The drupal/core-recommended
metapackage now allows patch-level updates for dependencies. This means that site owners using drupal/core-recommended
can now install most Composer dependency security updates themselves, without needing to wait for an upstream release of Drupal core that updates the affected package.
Before
In Drupal 9.3 and earlier, the metapackages pin dependencies to an exact patch version. For example, in 9.3.15, the constraint for composer/semver
in the metapackage's requirements was:
"composer/semver": "3.2.6",
The exact constraint meant that, even when composer/semver
3.2.7 was released, sites using the core-recommended package could not install version 3.2.7 without temporary workarounds (like aliasing the version or depending on drupal/core
directly instead).
After
Beginning in Drupal 9.4, the core-recommended package's dependency constraints are set to a patch version with a ~
. For example:
"composer/semver": "~3.2.6",
This constraint will allow the package to be updated from 3.2.6 to 3.2.7 or 3.2.8 (etc.), but not to 3.3.0 or higher. To update the dependency, sites using core-recommended will simply need to run:
composer update composer/semver
Impact on sites built with tarballs
Drupal 9.4+ sites built with tarballs will no longer be receiving the same level of security support for core dependencies. Going forward, if core is not known to be exploitable, the core tarballs' dependencies will be updated within a few days (if contrib is known to be vulnerable) to a few weeks (if the vulnerability is uncommon or theoretical).

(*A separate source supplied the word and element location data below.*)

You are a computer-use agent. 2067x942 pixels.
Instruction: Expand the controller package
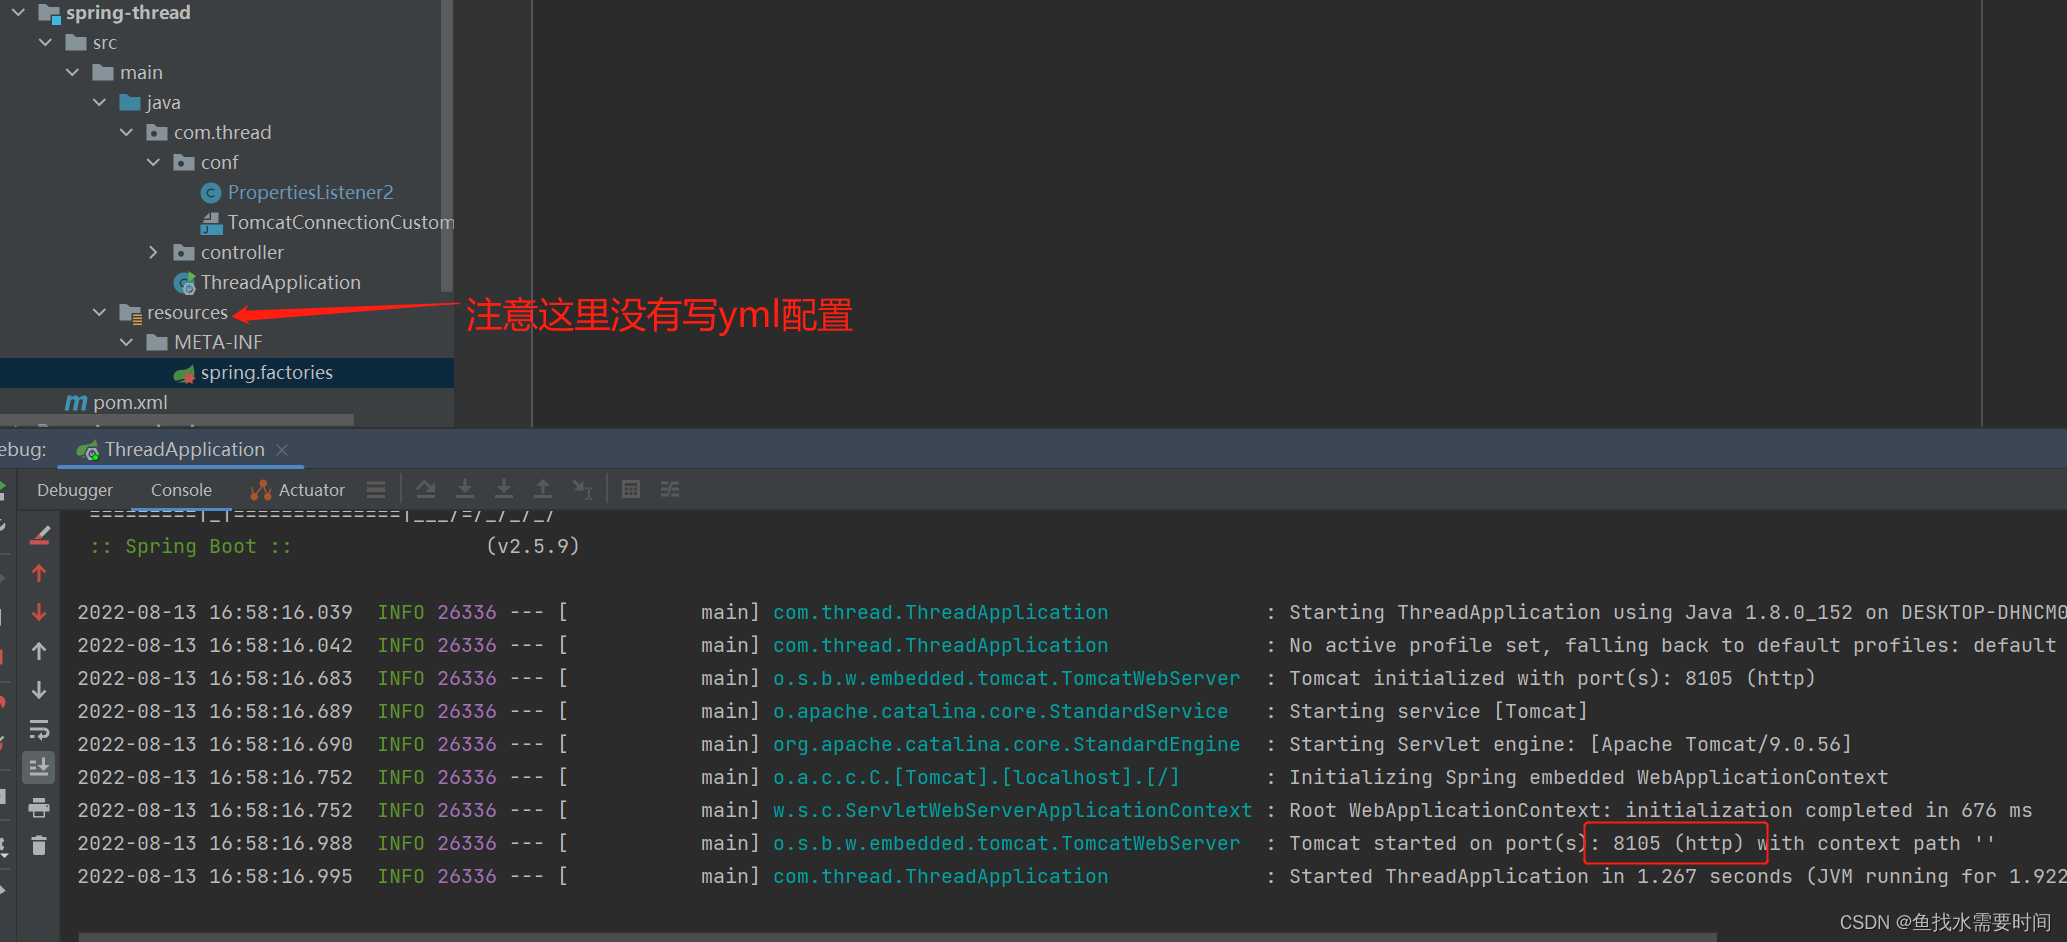(x=152, y=252)
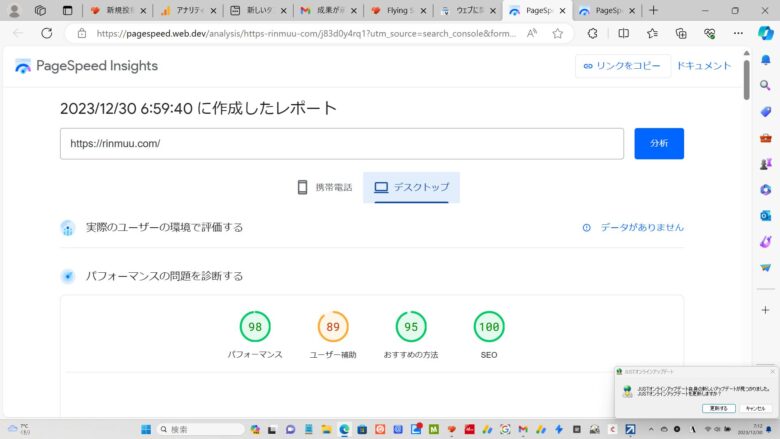
Task: Click the sidebar notification bell icon
Action: click(765, 59)
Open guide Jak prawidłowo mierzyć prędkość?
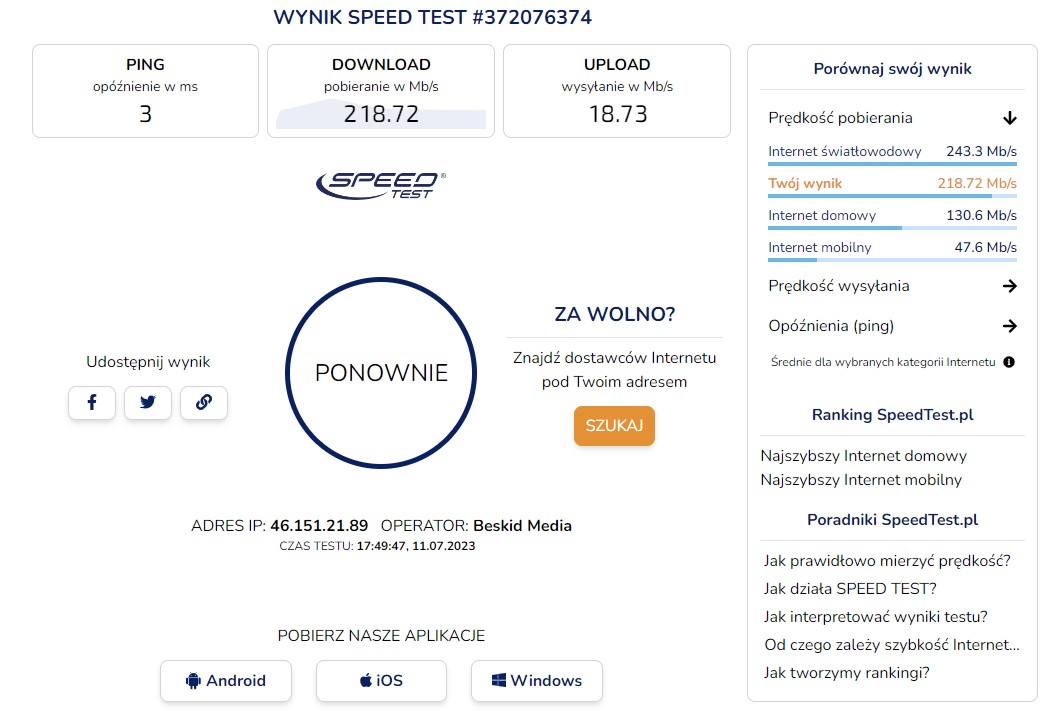Image resolution: width=1050 pixels, height=711 pixels. [x=887, y=561]
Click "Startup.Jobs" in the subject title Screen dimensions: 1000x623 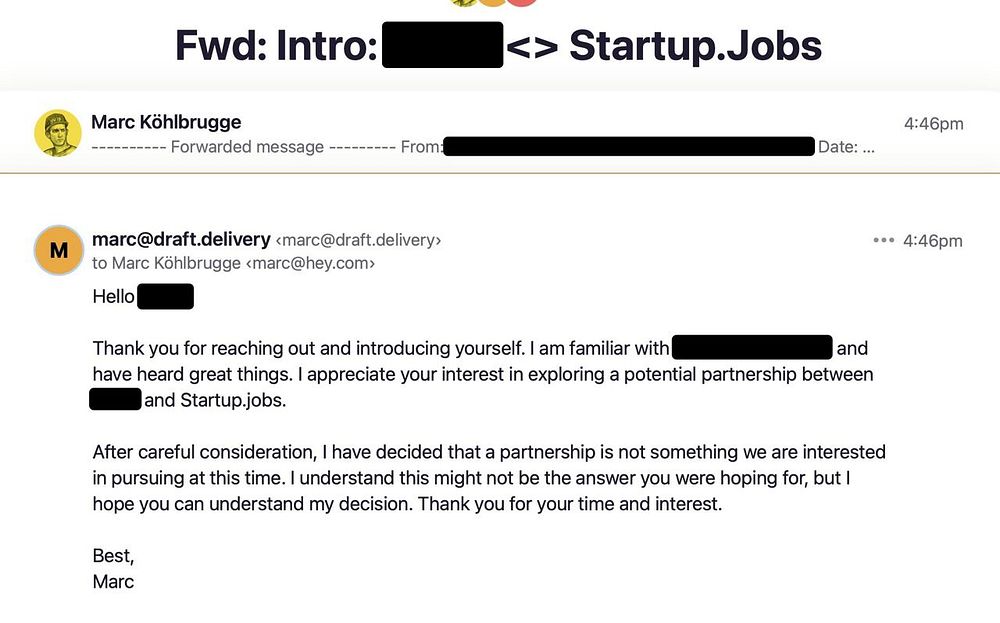695,45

Sites built with tarballs should convert to using drupal/core-recommended in order to be able to apply security updates more promptly than the above timeframe.
Handling conflicts with upstream updates
Rarely, an upstream Composer dependency's patch-level update may introduce a regression for Drupal sites. When this happens, Drupal core will usually declare a conflict with the affected package version; however, these changes might not be immediately available in a core release. Site owners should test their updates before deploying.

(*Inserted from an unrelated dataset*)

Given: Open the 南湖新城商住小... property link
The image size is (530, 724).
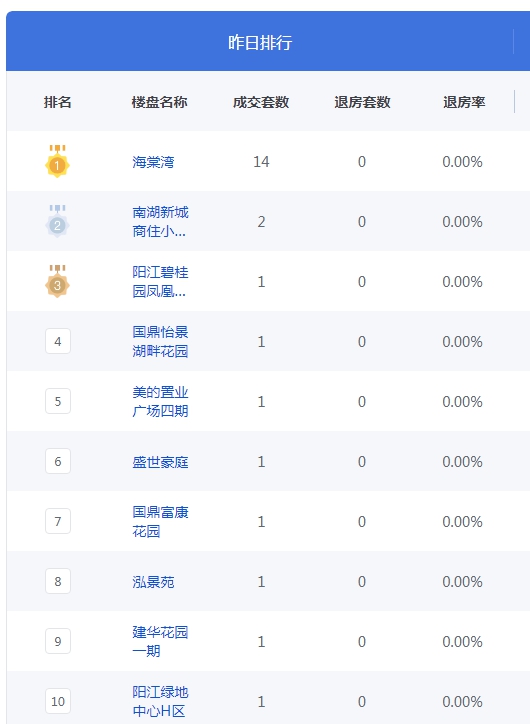Looking at the screenshot, I should [x=160, y=222].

If a dependency update does cause a regression, site owners can also add a top-level requirement for the known-good version. For example, if a site encountered regressions with composer/semver
3.2.8, but 3.2.7 worked appropriately, the site owner can run:
composer require composer/semver 3.2.7
Then, if a later update in 3.2.9 resolved the issue, the site could run:
composer remove --no-update composer/semver
composer update composer/semver
Comments
handling conflicts
To prevent updating to a version with a known regression, an alternative to requiring a specific version in a project's root composer.json with
composer require
is to add a conflict rule. When a new release of the package is available,composer update
will skip the conflicting version and update to the latest without needing to remove the pinned requirement first.